Frustrated that I could not solve a Sudoku puzzle, I quickly hacked together a simple recursive backtracking solver:

fn is_allowed(board: &[[u8; 9]; 9], row: usize, col: usize, x: u8) -> bool {
    for i in 0..9 {
        if board[row][i] == x {
            return false;
        }
        if board[i][col] == x {
            return false;
        }
    }

    let r = row - (row % 3);
    let c = col - (col % 3);
    for i in r..(r + 3) {
        for j in c..(c + 3) {
            if board[i][j] == x {
                return false;
            }
        }
    }

    true
}

fn solve(board: &mut [[u8; 9]; 9]) -> bool {
    for i in 0..9 {
        for j in 0..9 {
            if board[i][j] == 0 {
                for x in 1..=9 {
                    if is_allowed(board, i, j, x) {
                        board[i][j] = x;
                        if solve(board) {
                            return true
                        }
                        board[i][j] = 0;
                    }
                }
                return false;
            }
        }
    }
    true
}

fn main() {
    let mut board = [
        [ 0, 0, 8, 0, 0, 4, 0, 0, 0 ],
        [ 0, 0, 0, 0, 0, 0, 0, 0, 7 ],
        [ 0, 0, 6, 0, 0, 0, 0, 1, 0 ],
        [ 0, 0, 0, 0, 0, 0, 5, 0, 9 ],
        [ 0, 0, 0, 6, 0, 0, 0, 0, 0 ],
        [ 0, 2, 0, 8, 1, 0, 0, 0, 0 ],
        [ 9, 4, 0, 0, 0, 0, 0, 0, 0 ],
        [ 0, 0, 0, 0, 0, 0, 1, 8, 0 ],
        [ 0, 0, 7, 0, 0, 5, 0, 0, 0 ],
    ];

    if solve(&mut board) {
        for i in 0..9 {
            println!("{:?}", board[i]);
        }
    } else {
        println!("no solution");
    }
}

When running without optimizations (cargo run), it takes more than 6 minutes to run.
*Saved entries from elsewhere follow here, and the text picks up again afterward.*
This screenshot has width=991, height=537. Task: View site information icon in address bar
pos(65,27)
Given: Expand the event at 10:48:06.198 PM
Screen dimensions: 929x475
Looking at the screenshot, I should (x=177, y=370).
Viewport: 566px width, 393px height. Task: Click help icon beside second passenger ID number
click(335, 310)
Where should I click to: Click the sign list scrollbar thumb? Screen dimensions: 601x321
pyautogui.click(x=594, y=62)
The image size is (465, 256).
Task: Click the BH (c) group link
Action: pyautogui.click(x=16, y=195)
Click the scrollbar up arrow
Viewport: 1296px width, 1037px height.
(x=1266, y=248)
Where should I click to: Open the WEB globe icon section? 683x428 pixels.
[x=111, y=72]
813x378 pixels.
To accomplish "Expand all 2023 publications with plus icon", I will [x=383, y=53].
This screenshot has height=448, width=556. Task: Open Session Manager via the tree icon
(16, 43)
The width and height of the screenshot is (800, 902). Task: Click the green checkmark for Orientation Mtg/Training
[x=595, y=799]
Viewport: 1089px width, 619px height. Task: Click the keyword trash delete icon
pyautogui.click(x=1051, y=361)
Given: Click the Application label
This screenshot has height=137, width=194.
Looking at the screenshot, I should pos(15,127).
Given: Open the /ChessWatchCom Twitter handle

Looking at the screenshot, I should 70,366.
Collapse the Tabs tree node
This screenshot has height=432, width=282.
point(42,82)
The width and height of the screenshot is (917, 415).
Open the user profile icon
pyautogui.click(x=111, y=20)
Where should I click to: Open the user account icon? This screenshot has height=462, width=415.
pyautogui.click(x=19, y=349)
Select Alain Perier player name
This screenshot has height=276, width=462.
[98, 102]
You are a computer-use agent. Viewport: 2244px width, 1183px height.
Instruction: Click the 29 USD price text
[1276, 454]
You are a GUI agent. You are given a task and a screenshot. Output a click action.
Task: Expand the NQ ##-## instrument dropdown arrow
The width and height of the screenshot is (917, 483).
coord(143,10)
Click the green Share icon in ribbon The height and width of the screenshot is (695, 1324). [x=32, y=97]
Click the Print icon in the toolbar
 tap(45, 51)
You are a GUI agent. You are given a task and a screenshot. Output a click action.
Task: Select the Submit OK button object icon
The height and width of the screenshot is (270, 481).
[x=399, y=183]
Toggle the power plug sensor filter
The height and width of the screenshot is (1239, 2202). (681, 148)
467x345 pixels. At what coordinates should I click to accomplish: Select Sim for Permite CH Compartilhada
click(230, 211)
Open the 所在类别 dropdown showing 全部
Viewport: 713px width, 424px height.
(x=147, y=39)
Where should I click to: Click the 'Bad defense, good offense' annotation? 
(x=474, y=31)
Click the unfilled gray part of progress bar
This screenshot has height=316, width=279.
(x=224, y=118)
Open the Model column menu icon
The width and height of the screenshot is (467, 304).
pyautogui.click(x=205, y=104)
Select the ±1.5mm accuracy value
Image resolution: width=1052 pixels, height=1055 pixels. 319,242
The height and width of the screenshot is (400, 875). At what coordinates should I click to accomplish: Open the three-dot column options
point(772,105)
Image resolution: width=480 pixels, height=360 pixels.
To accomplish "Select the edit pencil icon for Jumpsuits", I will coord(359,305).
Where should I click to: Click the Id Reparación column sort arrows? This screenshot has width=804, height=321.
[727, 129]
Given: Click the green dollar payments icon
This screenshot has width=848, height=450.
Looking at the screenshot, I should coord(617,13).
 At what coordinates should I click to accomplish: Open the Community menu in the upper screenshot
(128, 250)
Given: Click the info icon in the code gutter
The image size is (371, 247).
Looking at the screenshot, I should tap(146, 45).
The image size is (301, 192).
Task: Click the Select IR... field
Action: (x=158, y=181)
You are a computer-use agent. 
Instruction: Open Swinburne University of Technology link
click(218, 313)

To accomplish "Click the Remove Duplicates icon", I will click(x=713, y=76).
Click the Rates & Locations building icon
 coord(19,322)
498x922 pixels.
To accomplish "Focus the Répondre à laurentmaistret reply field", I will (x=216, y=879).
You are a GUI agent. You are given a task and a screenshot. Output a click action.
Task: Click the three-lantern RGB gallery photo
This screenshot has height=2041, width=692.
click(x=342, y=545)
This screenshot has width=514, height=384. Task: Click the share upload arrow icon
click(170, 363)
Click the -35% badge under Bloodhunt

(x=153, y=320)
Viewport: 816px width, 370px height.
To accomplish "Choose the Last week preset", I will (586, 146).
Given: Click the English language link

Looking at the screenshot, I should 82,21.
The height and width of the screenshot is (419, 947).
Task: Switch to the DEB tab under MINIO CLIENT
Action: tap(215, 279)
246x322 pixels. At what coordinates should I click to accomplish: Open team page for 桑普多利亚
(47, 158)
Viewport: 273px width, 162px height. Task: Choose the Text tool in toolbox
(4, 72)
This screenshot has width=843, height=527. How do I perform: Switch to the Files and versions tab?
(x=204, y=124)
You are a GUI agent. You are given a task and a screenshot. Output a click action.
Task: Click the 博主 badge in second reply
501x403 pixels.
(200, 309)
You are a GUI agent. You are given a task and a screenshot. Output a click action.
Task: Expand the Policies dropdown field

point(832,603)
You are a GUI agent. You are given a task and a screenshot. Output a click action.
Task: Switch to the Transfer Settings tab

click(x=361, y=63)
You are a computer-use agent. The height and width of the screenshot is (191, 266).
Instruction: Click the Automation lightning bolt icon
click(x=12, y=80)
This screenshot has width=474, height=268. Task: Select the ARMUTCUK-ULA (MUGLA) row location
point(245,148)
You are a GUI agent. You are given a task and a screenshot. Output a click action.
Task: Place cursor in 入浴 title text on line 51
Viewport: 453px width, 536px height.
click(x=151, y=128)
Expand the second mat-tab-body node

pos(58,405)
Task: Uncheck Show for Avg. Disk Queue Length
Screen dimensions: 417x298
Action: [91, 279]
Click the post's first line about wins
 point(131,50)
When running with optimizations (cargo run --release), it takes about 7 seconds to run.

What optimization is leading to such a difference?

Answer 1

It is difficult to be sure without analyzing the generated assembly, but I think that it is related to the combination of these optimizations:

• Loop unrolling: the compiler knows that each loop runs 8 times, so instead of a loop it compiles the loop body 8 times with the index as a constant. This is why the godbold link by @MatthieuM in the comments above is so long.
• Range checking: since i, j and k are now constants (in the unrolled loops) and the arrays are of known size, the compiler will omit all range checks.
• Function inlining.

In fact, each time you write board[i][j]:

• In debug mode, you are calling two library functions that do checkings and computations.
• In release mode each instance of such code is just a read or write to fixed offset in the stack.